TASKS TO CARRY OUT:
1) In the Pillars of Hercules text, which landmark is the northern Pillar?
2) Reproduce the Pillars of Hercules text between "The Pillars of Hercules (Latin: Columnae" and "Musa in Morocco.", inclusive.

* START TEXT *

Jebel Musa, the North African Pillar of Hercules, as seen from Tarifa, at the other shore of the Strait of Gibraltar.
Pillars of Hercules from Mediterranean Sea: left the Jebel Musa, right the Rock of Gibraltar

The Pillars of Hercules (Latin: Columnae Herculis, Greek: Ἡράκλειοι Στῆλαι, Arabic: أعمدة هرقل‎‎, Spanish: Columnas de Hércules) was the phrase that was applied in Antiquity to the promontories that flank the entrance to the Strait of Gibraltar. The northern Pillar is the Rock of Gibraltar (now part of the British overseas territory of Gibraltar). A corresponding North African peak not being predominant, the identity of the southern Pillar has been disputed throughout history,[1] with the two most likely candidates being Monte Hacho in Ceuta and Jebel Musa in Morocco.


Modern conjectural depiction of the lost western section of the Tabula Peutingeriana, showing a representation of the Pillars of Hercules (Columne Ercole).

* END TEXT *
* START INFORMATION SHOWN *

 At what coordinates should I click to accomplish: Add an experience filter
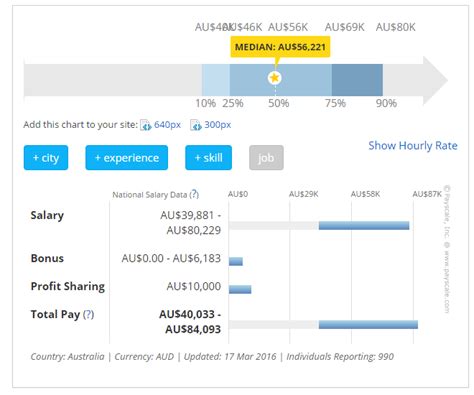127,158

* END INFORMATION SHOWN *

ANSWERS TO THE PROBLEMS:
1) The Rock of Gibraltar.

2)
The Pillars of Hercules (Latin: Columnae Herculis, Greek: Ἡράκλειοι Στῆλαι, Arabic: أعمدة هرقل‎‎, Spanish: Columnas de Hércules) was the phrase that was applied in Antiquity to the promontories that flank the entrance to the Strait of Gibraltar. The northern Pillar is the Rock of Gibraltar (now part of the British overseas territory of Gibraltar). A corresponding North African peak not being predominant, the identity of the southern Pillar has been disputed throughout history,[1] with the two most likely candidates being Monte Hacho in Ceuta and Jebel Musa in Morocco.